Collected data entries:
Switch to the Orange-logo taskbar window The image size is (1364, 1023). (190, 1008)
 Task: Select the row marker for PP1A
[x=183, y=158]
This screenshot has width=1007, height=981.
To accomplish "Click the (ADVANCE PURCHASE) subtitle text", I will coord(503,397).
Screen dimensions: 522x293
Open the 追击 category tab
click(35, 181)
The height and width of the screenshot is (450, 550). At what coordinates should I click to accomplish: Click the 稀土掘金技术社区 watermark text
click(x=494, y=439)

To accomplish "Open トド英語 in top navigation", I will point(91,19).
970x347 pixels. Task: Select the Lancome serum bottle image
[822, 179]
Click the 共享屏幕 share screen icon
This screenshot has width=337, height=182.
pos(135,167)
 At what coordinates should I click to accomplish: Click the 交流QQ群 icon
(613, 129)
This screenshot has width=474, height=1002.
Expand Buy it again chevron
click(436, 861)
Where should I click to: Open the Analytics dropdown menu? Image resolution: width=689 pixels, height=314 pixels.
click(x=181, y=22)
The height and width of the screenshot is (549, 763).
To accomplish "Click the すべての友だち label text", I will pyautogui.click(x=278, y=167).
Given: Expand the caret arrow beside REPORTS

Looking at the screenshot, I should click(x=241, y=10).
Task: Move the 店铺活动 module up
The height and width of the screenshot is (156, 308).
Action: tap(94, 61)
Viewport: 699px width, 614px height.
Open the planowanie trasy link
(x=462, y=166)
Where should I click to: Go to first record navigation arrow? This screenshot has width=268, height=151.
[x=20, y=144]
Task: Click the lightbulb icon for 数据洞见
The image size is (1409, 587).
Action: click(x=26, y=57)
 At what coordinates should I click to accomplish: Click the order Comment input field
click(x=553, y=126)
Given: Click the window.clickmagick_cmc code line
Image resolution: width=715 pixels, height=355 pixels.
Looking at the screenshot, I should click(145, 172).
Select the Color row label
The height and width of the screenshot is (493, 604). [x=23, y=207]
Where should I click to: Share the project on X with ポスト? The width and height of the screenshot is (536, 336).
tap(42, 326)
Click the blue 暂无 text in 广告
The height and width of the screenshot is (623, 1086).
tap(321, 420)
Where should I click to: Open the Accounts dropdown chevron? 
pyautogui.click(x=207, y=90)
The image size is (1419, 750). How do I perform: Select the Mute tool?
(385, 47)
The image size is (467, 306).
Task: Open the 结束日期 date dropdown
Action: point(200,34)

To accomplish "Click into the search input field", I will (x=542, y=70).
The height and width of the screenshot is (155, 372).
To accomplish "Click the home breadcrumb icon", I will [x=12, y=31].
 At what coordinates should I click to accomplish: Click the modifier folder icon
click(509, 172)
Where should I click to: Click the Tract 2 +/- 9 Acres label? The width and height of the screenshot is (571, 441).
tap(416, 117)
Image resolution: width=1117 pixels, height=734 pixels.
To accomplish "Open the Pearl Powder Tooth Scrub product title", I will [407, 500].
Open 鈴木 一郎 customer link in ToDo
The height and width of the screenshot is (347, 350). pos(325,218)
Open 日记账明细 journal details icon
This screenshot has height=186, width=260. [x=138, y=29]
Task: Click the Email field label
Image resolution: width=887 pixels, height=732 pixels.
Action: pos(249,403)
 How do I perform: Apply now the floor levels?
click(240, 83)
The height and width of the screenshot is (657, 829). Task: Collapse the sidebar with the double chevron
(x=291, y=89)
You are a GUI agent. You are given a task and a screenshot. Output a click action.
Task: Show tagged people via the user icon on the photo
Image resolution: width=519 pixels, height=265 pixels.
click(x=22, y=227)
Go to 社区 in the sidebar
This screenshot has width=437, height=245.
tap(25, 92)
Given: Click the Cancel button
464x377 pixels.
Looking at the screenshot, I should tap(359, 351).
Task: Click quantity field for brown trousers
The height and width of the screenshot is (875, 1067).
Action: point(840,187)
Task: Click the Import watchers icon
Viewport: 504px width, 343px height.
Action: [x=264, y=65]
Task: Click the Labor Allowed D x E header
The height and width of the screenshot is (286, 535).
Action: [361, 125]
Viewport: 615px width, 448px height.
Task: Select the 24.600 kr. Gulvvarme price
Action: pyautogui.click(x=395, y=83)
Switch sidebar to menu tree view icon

**Directions:** Write each line above out exactly.

**Answer to the exercise:**
Switch to the Orange-logo taskbar window The image size is (1364, 1023). (190, 1008)
 Task: Select the row marker for PP1A
[x=183, y=158]
This screenshot has width=1007, height=981.
To accomplish "Click the (ADVANCE PURCHASE) subtitle text", I will coord(503,397).
Screen dimensions: 522x293
Open the 追击 category tab
click(35, 181)
The height and width of the screenshot is (450, 550). At what coordinates should I click to accomplish: Click the 稀土掘金技术社区 watermark text
click(x=494, y=439)

To accomplish "Open トド英語 in top navigation", I will point(91,19).
970x347 pixels. Task: Select the Lancome serum bottle image
[822, 179]
Click the 共享屏幕 share screen icon
This screenshot has width=337, height=182.
pos(135,167)
 At what coordinates should I click to accomplish: Click the 交流QQ群 icon
(613, 129)
This screenshot has width=474, height=1002.
Expand Buy it again chevron
click(436, 861)
Where should I click to: Open the Analytics dropdown menu? Image resolution: width=689 pixels, height=314 pixels.
click(x=181, y=22)
The height and width of the screenshot is (549, 763).
To accomplish "Click the すべての友だち label text", I will pyautogui.click(x=278, y=167).
Given: Expand the caret arrow beside REPORTS

Looking at the screenshot, I should click(x=241, y=10).
Task: Move the 店铺活动 module up
The height and width of the screenshot is (156, 308).
Action: tap(94, 61)
Viewport: 699px width, 614px height.
Open the planowanie trasy link
(x=462, y=166)
Where should I click to: Go to first record navigation arrow? This screenshot has width=268, height=151.
[x=20, y=144]
Task: Click the lightbulb icon for 数据洞见
The image size is (1409, 587).
Action: click(x=26, y=57)
 At what coordinates should I click to accomplish: Click the order Comment input field
click(x=553, y=126)
Given: Click the window.clickmagick_cmc code line
Image resolution: width=715 pixels, height=355 pixels.
Looking at the screenshot, I should click(145, 172).
Select the Color row label
The height and width of the screenshot is (493, 604). [x=23, y=207]
Where should I click to: Share the project on X with ポスト? The width and height of the screenshot is (536, 336).
tap(42, 326)
Click the blue 暂无 text in 广告
The height and width of the screenshot is (623, 1086).
tap(321, 420)
Where should I click to: Open the Accounts dropdown chevron? 
pyautogui.click(x=207, y=90)
The image size is (1419, 750). How do I perform: Select the Mute tool?
(385, 47)
The image size is (467, 306).
Task: Open the 结束日期 date dropdown
Action: point(200,34)

To accomplish "Click into the search input field", I will (x=542, y=70).
The height and width of the screenshot is (155, 372).
To accomplish "Click the home breadcrumb icon", I will [x=12, y=31].
 At what coordinates should I click to accomplish: Click the modifier folder icon
click(509, 172)
Where should I click to: Click the Tract 2 +/- 9 Acres label? The width and height of the screenshot is (571, 441).
tap(416, 117)
Image resolution: width=1117 pixels, height=734 pixels.
To accomplish "Open the Pearl Powder Tooth Scrub product title", I will [407, 500].
Open 鈴木 一郎 customer link in ToDo
The height and width of the screenshot is (347, 350). pos(325,218)
Open 日记账明细 journal details icon
This screenshot has height=186, width=260. [x=138, y=29]
Task: Click the Email field label
Image resolution: width=887 pixels, height=732 pixels.
Action: pos(249,403)
 How do I perform: Apply now the floor levels?
click(240, 83)
The height and width of the screenshot is (657, 829). Task: Collapse the sidebar with the double chevron
(x=291, y=89)
You are a GUI agent. You are given a task and a screenshot. Output a click action.
Task: Show tagged people via the user icon on the photo
Image resolution: width=519 pixels, height=265 pixels.
click(x=22, y=227)
Go to 社区 in the sidebar
This screenshot has width=437, height=245.
tap(25, 92)
Given: Click the Cancel button
464x377 pixels.
Looking at the screenshot, I should tap(359, 351).
Task: Click quantity field for brown trousers
The height and width of the screenshot is (875, 1067).
Action: point(840,187)
Task: Click the Import watchers icon
Viewport: 504px width, 343px height.
Action: [x=264, y=65]
Task: Click the Labor Allowed D x E header
The height and width of the screenshot is (286, 535).
Action: [361, 125]
Viewport: 615px width, 448px height.
Task: Select the 24.600 kr. Gulvvarme price
Action: pyautogui.click(x=395, y=83)
Switch sidebar to menu tree view icon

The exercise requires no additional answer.